MHI tools up for surge in construction
Mitsubishi Heavy Industries (MHI) has announced a major project to increase capacity at its Kobe shipyard, where it will double capacity for large nuclear power plant components. The firm wants to increase its share of the growing reactor market.
Mitsubishi Heavy Industries (MHI) has announced a major project to increase capacity at its Kobe shipyard, where it will double capacity for large nuclear power plant components.
Akira Sawa, head of the company's nuclear power division, announced his major goals at a briefing attended by reporters for the Japan Atomic Industry Forum's Atoms in Japan publication.
According to Atoms In Japan, the company will double capacity for forging reactor pressure vessels and internal reactor components with the aim of boosting its share of the global reactor business. It should be able to produce all the major components (reactor vessel, main coolant pumps, steam generators, steam turbines and generators) for two nuclear power units per year. It will be hiring 1000 more employees for its nuclear division, taking the total to around 5000 by 2013.
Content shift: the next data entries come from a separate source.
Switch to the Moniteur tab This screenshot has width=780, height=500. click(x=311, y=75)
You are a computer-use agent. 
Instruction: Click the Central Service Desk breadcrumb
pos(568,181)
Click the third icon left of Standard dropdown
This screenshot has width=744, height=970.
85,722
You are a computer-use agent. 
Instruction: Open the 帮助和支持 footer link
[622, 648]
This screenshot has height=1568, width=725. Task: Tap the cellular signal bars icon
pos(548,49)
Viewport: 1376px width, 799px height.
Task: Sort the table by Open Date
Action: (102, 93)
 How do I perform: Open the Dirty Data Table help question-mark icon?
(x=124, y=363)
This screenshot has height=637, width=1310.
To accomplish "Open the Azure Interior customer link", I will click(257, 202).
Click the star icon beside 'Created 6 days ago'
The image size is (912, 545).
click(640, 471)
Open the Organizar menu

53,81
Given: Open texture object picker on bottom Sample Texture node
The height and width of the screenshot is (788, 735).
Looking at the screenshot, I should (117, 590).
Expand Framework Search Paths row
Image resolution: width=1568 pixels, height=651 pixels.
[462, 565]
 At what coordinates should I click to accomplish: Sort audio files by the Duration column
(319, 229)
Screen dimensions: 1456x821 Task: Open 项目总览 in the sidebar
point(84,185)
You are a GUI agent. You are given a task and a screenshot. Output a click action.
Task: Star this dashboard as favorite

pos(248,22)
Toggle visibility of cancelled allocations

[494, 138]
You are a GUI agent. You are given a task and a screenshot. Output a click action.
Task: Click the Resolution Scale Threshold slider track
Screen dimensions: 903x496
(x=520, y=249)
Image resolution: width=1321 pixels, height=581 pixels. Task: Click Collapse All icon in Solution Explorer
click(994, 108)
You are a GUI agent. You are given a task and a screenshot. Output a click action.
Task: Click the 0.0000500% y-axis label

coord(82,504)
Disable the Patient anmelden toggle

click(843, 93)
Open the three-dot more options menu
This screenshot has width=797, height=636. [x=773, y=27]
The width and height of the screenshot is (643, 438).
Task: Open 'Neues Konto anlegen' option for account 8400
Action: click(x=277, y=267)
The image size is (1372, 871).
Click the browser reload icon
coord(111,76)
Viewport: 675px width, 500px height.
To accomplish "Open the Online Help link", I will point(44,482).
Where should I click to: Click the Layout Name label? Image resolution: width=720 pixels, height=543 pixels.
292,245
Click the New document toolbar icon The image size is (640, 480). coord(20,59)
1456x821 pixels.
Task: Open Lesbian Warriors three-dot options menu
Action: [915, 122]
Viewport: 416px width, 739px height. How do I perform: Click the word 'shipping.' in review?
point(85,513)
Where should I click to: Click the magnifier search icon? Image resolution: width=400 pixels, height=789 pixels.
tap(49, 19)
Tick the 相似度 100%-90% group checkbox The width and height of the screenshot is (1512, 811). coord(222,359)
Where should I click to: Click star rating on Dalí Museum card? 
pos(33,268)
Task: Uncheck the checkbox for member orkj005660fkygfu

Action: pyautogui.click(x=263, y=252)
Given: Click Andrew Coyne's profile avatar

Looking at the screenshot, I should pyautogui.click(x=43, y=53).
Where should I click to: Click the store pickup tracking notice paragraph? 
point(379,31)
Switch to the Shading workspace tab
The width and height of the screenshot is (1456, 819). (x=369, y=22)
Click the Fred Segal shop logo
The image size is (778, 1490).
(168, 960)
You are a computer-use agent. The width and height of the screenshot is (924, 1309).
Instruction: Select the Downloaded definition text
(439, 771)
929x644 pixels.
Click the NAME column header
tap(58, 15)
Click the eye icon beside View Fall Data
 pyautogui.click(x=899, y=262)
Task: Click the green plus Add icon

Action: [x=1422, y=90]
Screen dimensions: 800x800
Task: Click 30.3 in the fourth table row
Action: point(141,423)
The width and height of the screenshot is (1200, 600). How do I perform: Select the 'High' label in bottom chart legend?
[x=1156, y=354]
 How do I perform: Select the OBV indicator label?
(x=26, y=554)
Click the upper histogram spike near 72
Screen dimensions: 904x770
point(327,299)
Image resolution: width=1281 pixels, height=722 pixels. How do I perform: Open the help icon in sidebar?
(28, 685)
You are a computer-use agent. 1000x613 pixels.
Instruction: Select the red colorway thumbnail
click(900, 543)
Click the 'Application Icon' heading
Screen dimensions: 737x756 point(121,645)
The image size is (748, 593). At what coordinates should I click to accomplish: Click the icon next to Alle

Already, MHI's Futami plant in Kobe can produce vessels for two-, three- and four-loop pressurized water reactors (PWRs), including a 590 tonne model for the 1538 MWe APWR. After the upgrade the plant would be expected to handle even larger components. At present, the largest reactor in the world is Areva's EPR at 1650 MWe, and in future the largest could be expected to reach 1800 MWe and require a correspondingly larger pressure vessel.
Sawa said his company expects to gain 25-30% of an export market of 130 reactors by 2030. His figure represents a target market that does not include the 12 units forthcoming in Japan, or the 20 and 110 light water reactors to be built in Russia and China respectively by that date. Russian and Chinese planners are preparing domestic facilities for their own needs as well as for export.
In total, MHI is to invest ¥40-50 billion ($380-470 million) in its facilties at Kobe and Takasago. In addition to fossil, renewable and nuclear energy systems, MHI constructs ships, trains, aircraft, rockets and robots at its plants.